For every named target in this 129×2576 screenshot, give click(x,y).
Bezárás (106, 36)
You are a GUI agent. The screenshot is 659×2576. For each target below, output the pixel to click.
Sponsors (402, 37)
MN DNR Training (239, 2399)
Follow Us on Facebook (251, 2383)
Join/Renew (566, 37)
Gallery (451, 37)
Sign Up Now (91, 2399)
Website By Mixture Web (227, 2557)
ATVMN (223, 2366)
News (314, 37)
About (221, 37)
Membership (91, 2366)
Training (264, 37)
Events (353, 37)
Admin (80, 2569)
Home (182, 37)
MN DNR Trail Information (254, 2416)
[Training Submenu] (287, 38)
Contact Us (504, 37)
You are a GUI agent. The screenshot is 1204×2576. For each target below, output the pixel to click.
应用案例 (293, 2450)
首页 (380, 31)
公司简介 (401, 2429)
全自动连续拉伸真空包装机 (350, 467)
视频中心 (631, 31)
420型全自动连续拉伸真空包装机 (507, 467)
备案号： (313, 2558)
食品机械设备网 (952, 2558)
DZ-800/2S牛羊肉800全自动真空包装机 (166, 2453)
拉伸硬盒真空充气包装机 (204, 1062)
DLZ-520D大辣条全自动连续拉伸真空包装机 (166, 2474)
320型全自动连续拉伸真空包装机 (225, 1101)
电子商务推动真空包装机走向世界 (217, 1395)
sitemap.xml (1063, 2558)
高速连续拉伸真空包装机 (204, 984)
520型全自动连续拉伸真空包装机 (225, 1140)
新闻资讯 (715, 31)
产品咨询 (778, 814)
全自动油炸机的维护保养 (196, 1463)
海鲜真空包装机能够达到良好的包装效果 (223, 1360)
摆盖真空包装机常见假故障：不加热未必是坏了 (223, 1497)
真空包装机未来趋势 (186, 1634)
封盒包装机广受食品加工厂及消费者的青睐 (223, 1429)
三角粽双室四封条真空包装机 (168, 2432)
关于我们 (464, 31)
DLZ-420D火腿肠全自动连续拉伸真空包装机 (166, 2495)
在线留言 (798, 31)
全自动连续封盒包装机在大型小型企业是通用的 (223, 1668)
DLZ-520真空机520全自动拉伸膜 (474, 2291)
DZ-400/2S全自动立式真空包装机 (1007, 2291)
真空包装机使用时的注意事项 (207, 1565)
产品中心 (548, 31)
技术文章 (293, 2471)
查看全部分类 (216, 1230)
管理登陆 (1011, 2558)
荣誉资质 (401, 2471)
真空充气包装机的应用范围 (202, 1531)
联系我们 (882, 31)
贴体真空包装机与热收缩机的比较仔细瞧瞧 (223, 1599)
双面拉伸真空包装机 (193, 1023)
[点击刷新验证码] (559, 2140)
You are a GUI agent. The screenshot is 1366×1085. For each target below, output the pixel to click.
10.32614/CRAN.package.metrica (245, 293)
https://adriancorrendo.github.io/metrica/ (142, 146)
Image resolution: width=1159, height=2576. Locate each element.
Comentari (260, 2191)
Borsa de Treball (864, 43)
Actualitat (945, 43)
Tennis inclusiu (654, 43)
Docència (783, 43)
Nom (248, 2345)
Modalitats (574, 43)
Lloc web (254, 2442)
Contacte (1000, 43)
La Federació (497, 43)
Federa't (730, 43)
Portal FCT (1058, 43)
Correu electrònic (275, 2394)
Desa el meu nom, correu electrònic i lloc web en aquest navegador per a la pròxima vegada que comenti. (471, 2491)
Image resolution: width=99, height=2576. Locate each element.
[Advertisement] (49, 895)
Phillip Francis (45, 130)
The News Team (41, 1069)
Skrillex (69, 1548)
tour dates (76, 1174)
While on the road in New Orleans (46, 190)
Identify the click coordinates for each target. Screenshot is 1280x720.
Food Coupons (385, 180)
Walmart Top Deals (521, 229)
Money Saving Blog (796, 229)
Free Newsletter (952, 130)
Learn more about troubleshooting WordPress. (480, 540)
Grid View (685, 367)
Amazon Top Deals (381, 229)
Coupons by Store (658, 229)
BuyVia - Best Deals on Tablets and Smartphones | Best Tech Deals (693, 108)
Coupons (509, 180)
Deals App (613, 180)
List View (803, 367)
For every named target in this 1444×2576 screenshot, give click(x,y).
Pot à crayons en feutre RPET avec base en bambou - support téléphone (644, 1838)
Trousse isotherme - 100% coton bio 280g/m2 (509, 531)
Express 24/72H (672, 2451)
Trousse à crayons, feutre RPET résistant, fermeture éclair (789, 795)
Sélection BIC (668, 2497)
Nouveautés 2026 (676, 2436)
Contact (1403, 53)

* _TASK ITEM_: Starting at the line that contains "Walmart Top Deals (521, 229)", repeat each line exactly through the last one in the listing. Include both of those lines and nothing more.

* _FINAL ANSWER_:
Walmart Top Deals (521, 229)
Money Saving Blog (796, 229)
Free Newsletter (952, 130)
Learn more about troubleshooting WordPress. (480, 540)
Grid View (685, 367)
Amazon Top Deals (381, 229)
Coupons by Store (658, 229)
BuyVia - Best Deals on Tablets and Smartphones | Best Tech Deals (693, 108)
Coupons (509, 180)
Deals App (613, 180)
List View (803, 367)
For every named target in this 1444×2576 screenshot, give click(x,y).
Pot à crayons en feutre RPET avec base en bambou - support téléphone (644, 1838)
Trousse isotherme - 100% coton bio 280g/m2 (509, 531)
Express 24/72H (672, 2451)
Trousse à crayons, feutre RPET résistant, fermeture éclair (789, 795)
Sélection BIC (668, 2497)
Nouveautés 2026 (676, 2436)
Contact (1403, 53)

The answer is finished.